## WORK TO BE COMPLETED
Your answer should be the lines of the data below that contain "button".

#### RECORDS SUPPLIED

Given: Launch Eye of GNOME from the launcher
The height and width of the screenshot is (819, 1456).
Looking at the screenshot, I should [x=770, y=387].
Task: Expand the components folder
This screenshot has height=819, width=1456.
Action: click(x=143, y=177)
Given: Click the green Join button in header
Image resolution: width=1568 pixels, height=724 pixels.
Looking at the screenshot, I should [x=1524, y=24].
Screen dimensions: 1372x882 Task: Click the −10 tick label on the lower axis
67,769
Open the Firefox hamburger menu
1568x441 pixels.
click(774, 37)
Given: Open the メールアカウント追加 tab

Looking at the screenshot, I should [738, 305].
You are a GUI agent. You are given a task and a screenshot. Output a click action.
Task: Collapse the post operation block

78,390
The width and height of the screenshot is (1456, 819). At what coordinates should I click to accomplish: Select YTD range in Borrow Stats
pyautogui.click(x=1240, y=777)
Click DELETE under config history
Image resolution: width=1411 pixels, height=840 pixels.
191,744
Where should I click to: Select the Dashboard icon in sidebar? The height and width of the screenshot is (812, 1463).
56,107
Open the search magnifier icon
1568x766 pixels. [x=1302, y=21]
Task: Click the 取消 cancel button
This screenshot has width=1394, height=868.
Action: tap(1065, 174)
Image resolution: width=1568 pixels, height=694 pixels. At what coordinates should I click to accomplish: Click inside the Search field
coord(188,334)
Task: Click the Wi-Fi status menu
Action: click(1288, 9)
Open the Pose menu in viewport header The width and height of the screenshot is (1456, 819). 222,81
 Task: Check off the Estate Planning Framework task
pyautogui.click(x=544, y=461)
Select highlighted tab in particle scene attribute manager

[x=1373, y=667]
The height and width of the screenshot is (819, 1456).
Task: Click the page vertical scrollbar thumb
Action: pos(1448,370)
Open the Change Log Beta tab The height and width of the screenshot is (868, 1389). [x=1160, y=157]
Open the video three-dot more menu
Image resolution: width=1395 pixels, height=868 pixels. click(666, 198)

########

## ANSWER FOR THE TASK
Given: Click the green Join button in header
Task: Click the 取消 cancel button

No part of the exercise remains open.